La violencia en Haití es una muestra más del colapso de algunas democracias liberales y, con ello, de su discurso de excepcionalidad, ese concepto que ha sido mayormente utilizado en las democracias que en los regímenes autoritarios o incluso totalitarios.
Las violencias en Haití, en América Latina y, sobre todo, en México, no son ya realmente una excepcionalidad, sino una regla permanente a través de la cual se comienzan a gestar nuevos órdenes políticos y sistemas híbridos de gobierno, los cuales se articulan a partir de la legalidad y la ilegalidad. Violencias legales y violencias ilegales que permiten sostener los nuevos sistemas políticos. En Haití, por ejemplo, estas violencias han generado no menos de 5 mil muertes al año.
Paradójicamente, las fuerzas unidas de narcotráfico y crimen organizado en Haití se han proclamado una fuerza “revolucionaria” que defenderá el país de una intervención extranjera y se encargará de establecer un gobierno legítimo. La repolitización del narcotráfico, bandas criminales y su inminente unidad, es una alarma latente, una puerta que permanecerá, al menos en los próximos días, abierta para que cualquier grupo de narcotráfico o crimen organizado de los países latinoamericanos se asome a ella.
Es importante reflexionar sobre la puerta abierta de la barbarie que representa Haití en nuestro escenario nacional a pocos meses de celebrar nuestra elección presidencial y ante el colapso del gran relato que sostuvo con pinzas el sistema político mexicano durante seis años, el cual parece inminente y ninguno de los candidatos presidenciales parece llenar ese vacío dejado por nuestro personalísimo estilo de gobernar del actual presidente.
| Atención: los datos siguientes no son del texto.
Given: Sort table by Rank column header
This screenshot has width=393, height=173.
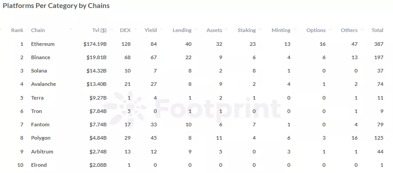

México: país de múltiples grupos de narcotráfico y organización criminal despolitizada, vacíos institucionales que no han sido llenados, pero sí sostenidos por un espacio de discurso mañanero del presidente, una sociedad fragmentada, conflictuada, una crisis de seguridad extrema, violencias exacerbadas, desprestigio de las fuerzas del orden, una institucionalidad dividida, crisis partidista, inflación e inestabilidad económica, múltiples pobrezas y un evidente colapso del discurso que pretendió refundar la nación. Haití es una puerta abierta a la barbarie democrática. Una alarma pocas veces escuchada en México y América Latina.